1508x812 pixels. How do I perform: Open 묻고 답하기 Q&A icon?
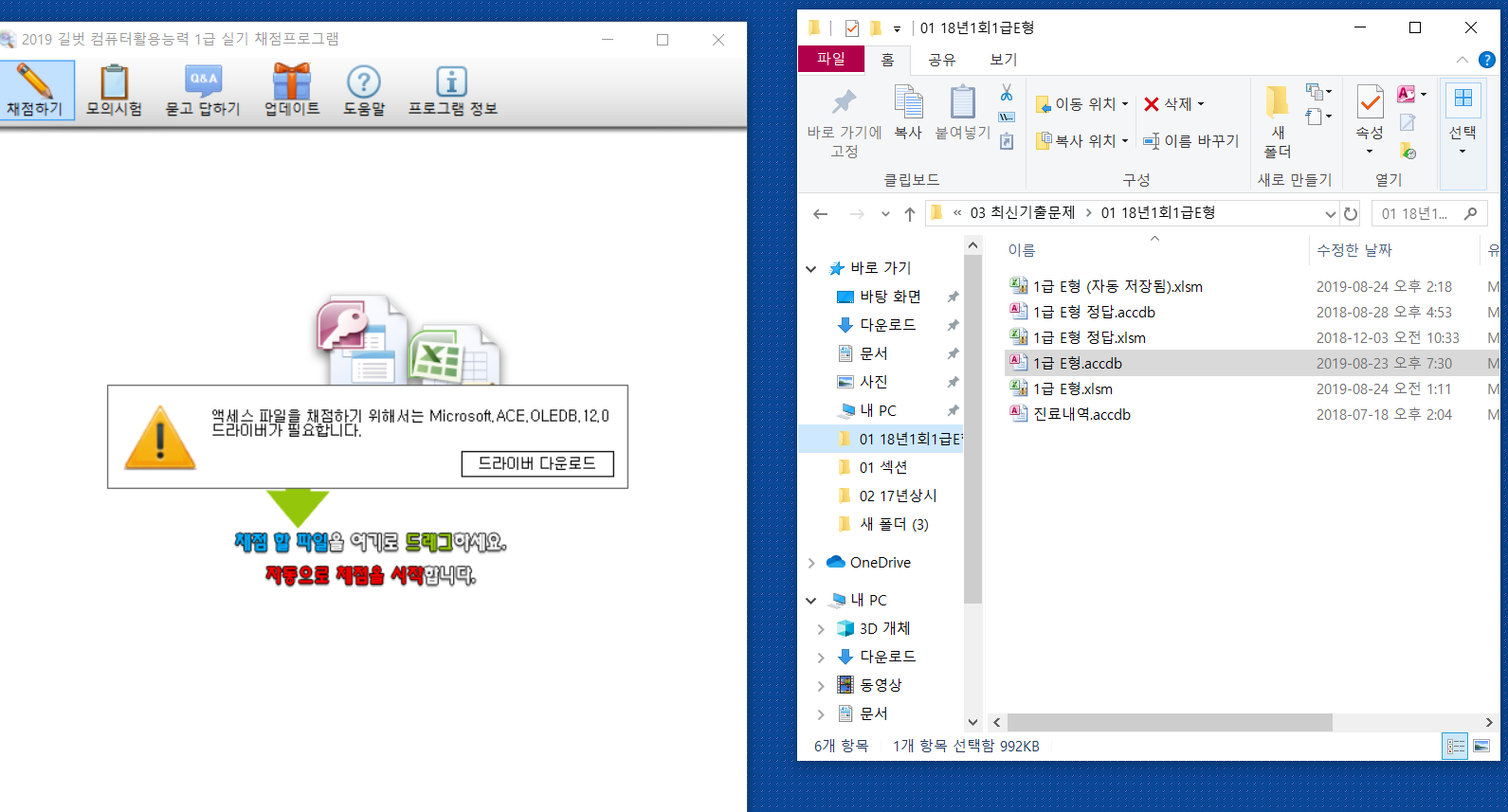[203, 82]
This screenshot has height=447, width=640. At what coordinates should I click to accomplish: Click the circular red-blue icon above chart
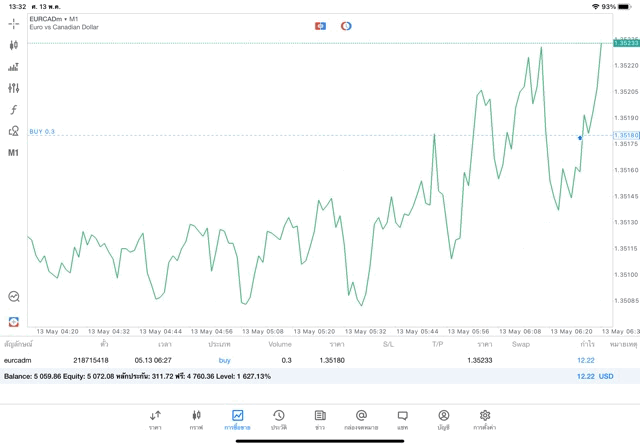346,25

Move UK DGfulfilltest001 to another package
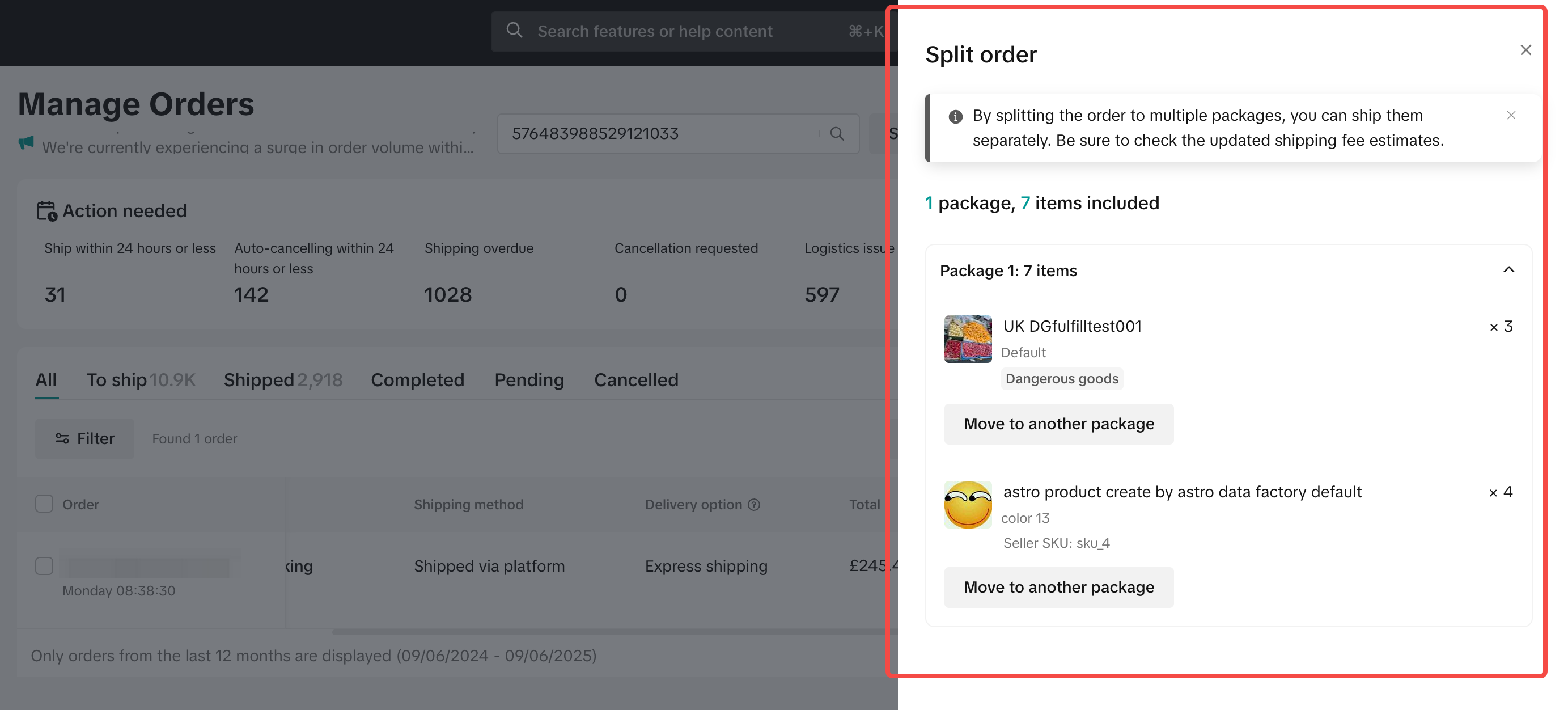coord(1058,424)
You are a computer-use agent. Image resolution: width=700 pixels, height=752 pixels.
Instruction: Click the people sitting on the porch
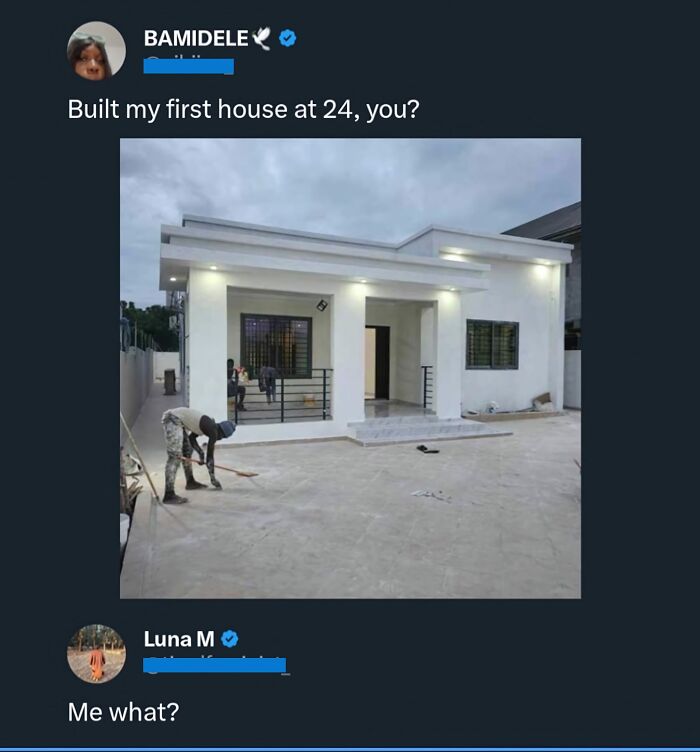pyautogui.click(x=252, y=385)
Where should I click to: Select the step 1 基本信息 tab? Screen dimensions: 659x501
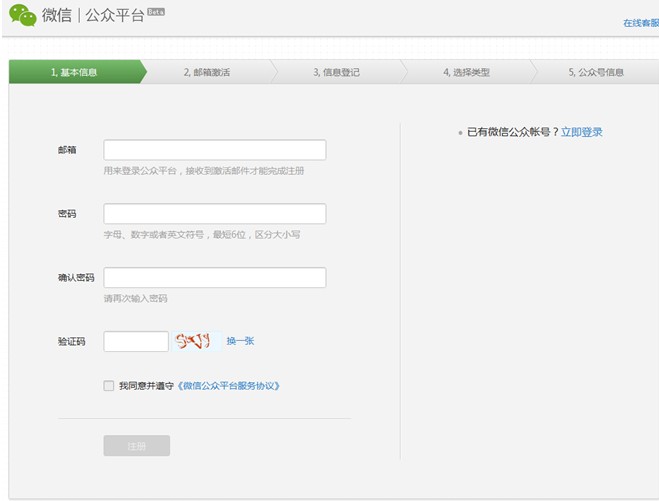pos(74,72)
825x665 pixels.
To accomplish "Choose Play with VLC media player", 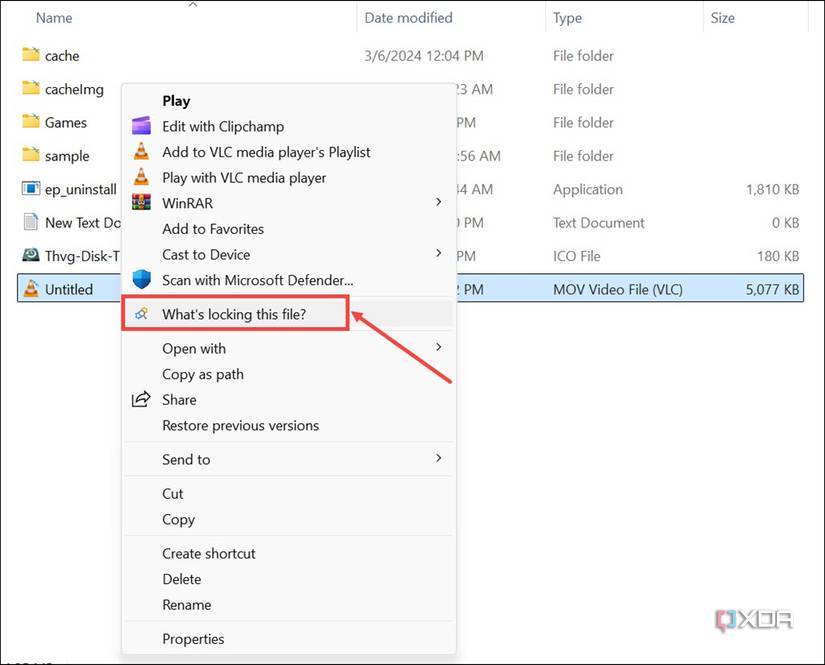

◆ ◆ ◆ ◆

The pictures are not wanted, but every line of the listing should be duplicated exactly.

COMPLETED TASK:
1508x812 pixels. How do I perform: Open 묻고 답하기 Q&A icon?
[203, 82]
This screenshot has height=447, width=640. At what coordinates should I click to accomplish: Click the circular red-blue icon above chart
346,25

Move UK DGfulfilltest001 to another package
coord(1058,424)
You are a computer-use agent. Image resolution: width=700 pixels, height=752 pixels.
Instruction: Click the people sitting on the porch
pyautogui.click(x=252, y=385)
Where should I click to: Select the step 1 基本信息 tab? Screen dimensions: 659x501
pos(74,72)
825x665 pixels.
To accomplish "Choose Play with VLC media player", 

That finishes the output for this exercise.